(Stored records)

+++

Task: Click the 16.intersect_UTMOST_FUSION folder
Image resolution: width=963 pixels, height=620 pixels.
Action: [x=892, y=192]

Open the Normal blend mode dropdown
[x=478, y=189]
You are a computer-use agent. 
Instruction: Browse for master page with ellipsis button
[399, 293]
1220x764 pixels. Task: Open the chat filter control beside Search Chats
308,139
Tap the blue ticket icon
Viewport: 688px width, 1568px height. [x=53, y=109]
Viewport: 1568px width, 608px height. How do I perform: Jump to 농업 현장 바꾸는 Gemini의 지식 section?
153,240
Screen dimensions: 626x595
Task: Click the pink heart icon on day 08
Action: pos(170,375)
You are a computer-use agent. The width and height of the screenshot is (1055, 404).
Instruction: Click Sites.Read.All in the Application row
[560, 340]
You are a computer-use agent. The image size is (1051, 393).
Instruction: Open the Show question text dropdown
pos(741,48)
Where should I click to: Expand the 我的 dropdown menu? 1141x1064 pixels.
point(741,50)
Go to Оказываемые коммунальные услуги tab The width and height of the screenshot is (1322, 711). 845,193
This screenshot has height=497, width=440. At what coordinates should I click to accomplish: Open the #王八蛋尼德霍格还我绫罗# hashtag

+++

Output exactly the lines from the one containing "Instruction: Click Sites.Read.All" through the last line of the records, both included. Output nothing else.

● **Answer**:
Instruction: Click Sites.Read.All in the Application row
[560, 340]
You are a computer-use agent. The image size is (1051, 393).
Instruction: Open the Show question text dropdown
pos(741,48)
Where should I click to: Expand the 我的 dropdown menu? 1141x1064 pixels.
point(741,50)
Go to Оказываемые коммунальные услуги tab The width and height of the screenshot is (1322, 711). 845,193
This screenshot has height=497, width=440. At what coordinates should I click to accomplish: Open the #王八蛋尼德霍格还我绫罗# hashtag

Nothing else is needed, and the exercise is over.